Problem to solve: Although the listing contains pictures, reproduce only its text, exactly as written.

Task material:
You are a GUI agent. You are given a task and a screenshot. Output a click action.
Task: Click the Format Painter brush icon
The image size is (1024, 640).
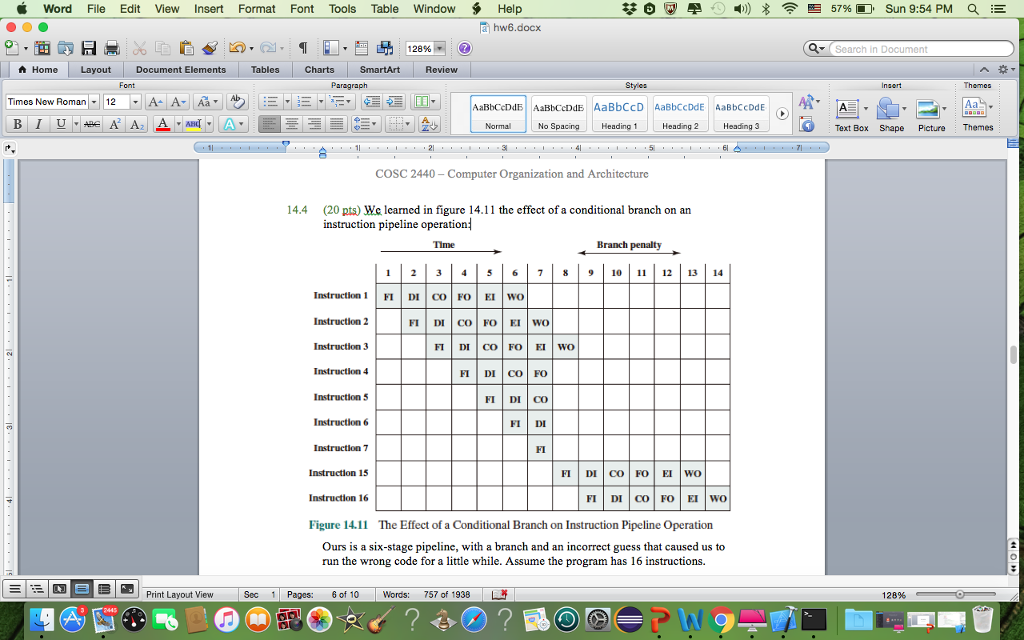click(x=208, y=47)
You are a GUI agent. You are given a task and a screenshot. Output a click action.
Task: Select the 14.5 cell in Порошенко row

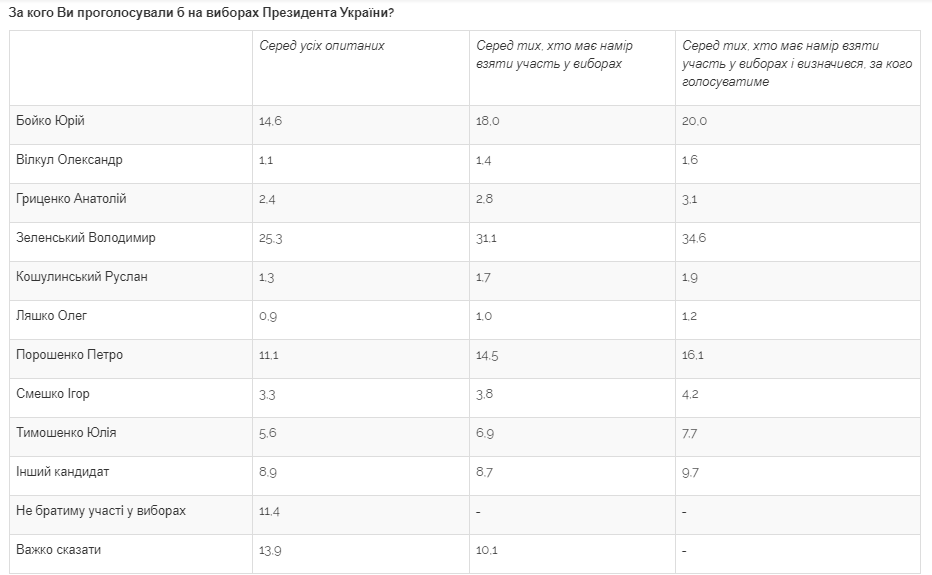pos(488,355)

Task result:
You are a GUI agent. You are given a task and a screenshot. Output a click action.
Task: Click the Format Painter brush icon
The image size is (1024, 640).
click(x=208, y=47)
You are a GUI agent. You are given a task and a screenshot. Output a click action.
Task: Select the 14.5 cell in Порошенко row

pos(488,355)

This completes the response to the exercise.